Personal information
- Full name: Elisio Batista da Conceição Júnior
- Date of birth: 11 April 1993 (age 33)
- Place of birth: Salvador, Bahia, Brazil
- Height: 1.92 m (6 ft 4 in)
- Position: Forward

Team information
- Current team: Semen Padang
- Number: 93

Youth career
- Elosport

Senior career*
- Years: Team / Apps / (Gls)
- 0000–2017: Atlântico / 20 / (5)
- 2017: Ceilândia / 1 / (0)
- 2017–2018: GDSC Alvarenga / 11 / (4)
- 2018: Richmond / 4 / (1)
- 2018: Għarb Rangers
- 2019–2020: Moura / 16 / (15)
- 2020: Ferroviário / 13 / (1)
- 2021: Cape Town Spurs / 15 / (0)
- 2021: Real Estelí
- 2022: Gangneung Citizen / 24 / (6)
- 2023: Democrata / 2 / (0)
- 2023: Kanchanaburi Power / 15 / (8)
- 2024: Nongbua Pitchaya / 12 / (5)
- 2024–2025: Lamphun Warriors / 25 / (2)
- 2025–2026: Rayong / 14 / (1)
- 2026: Hoang Anh Gia Lai / 13 / (2)
- 2026–: Semen Padang / 1 / (0)

= Júnior Batista =

Brazilian footballer

Elisio Batista da Conceição Júnior (born 11 April 1993), commonly known as Júnior Batista, is a Brazilian professional footballer who plays as a forward for Championship club Semen Padang.

==Career==
Batista started his career with Brazilian sixth division side Atlântico, helping them earn promotion to the Brazilian fifth division,

In 2017, he signed for Ceilândia in the Brazilian fourth division. After that, Batista signed for Portuguese fourth division club GDSC Alvarenga.
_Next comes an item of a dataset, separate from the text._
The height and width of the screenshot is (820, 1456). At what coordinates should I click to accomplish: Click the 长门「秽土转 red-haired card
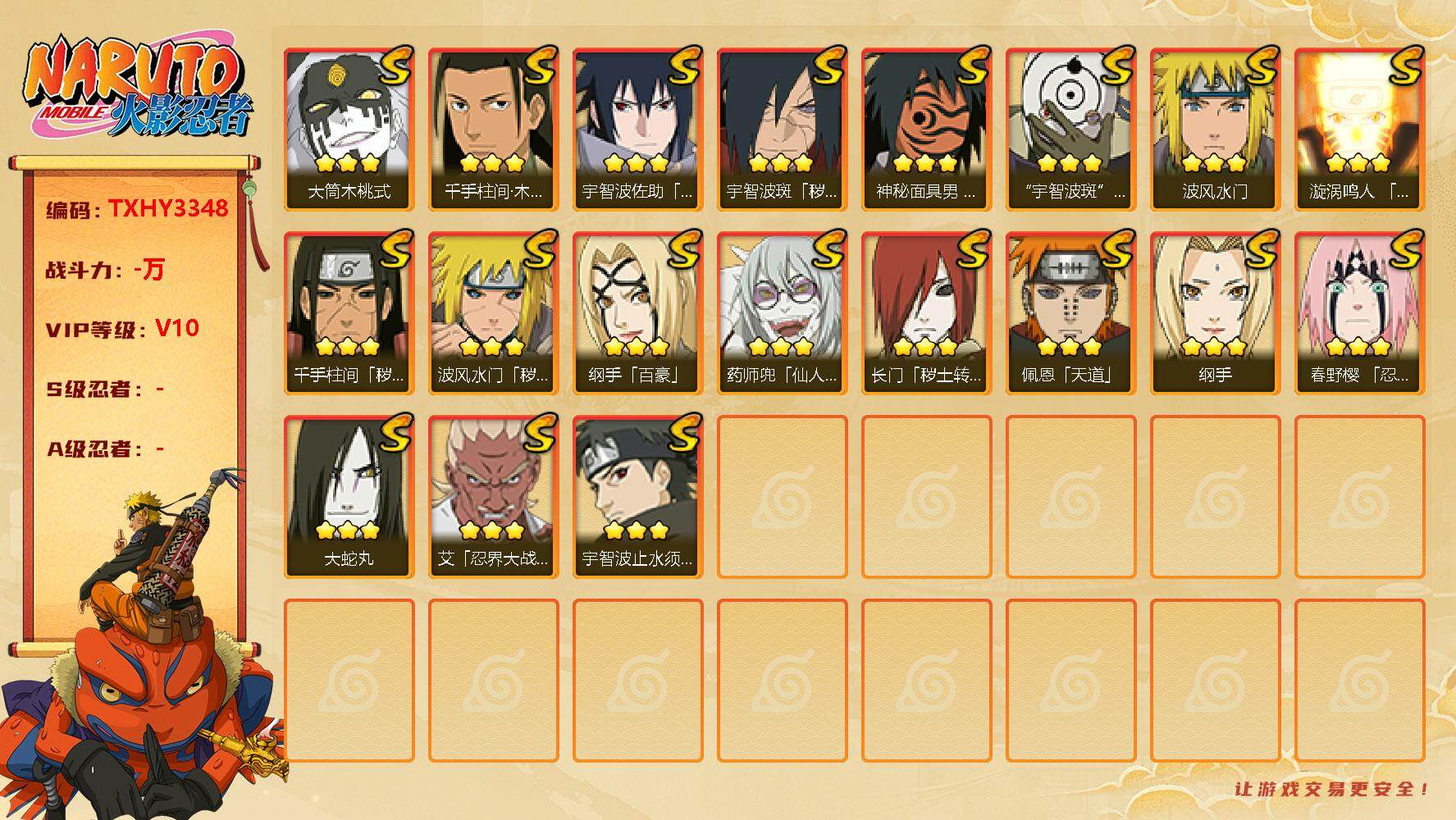926,313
In 2018, he signed for Richmond in the Australian fourth division. After that, Batista signed for Gozitan team Għarb Rangers.

In 2020, Batista signed for Ferroviário (CE) in the Brazilian third division after playing for Portuguese fourth division outfit Moura, where he made 13 league appearances and scored 1 goal.

Before the second half of 2020–21, he signed for Cape Town Spurs in the South African second division.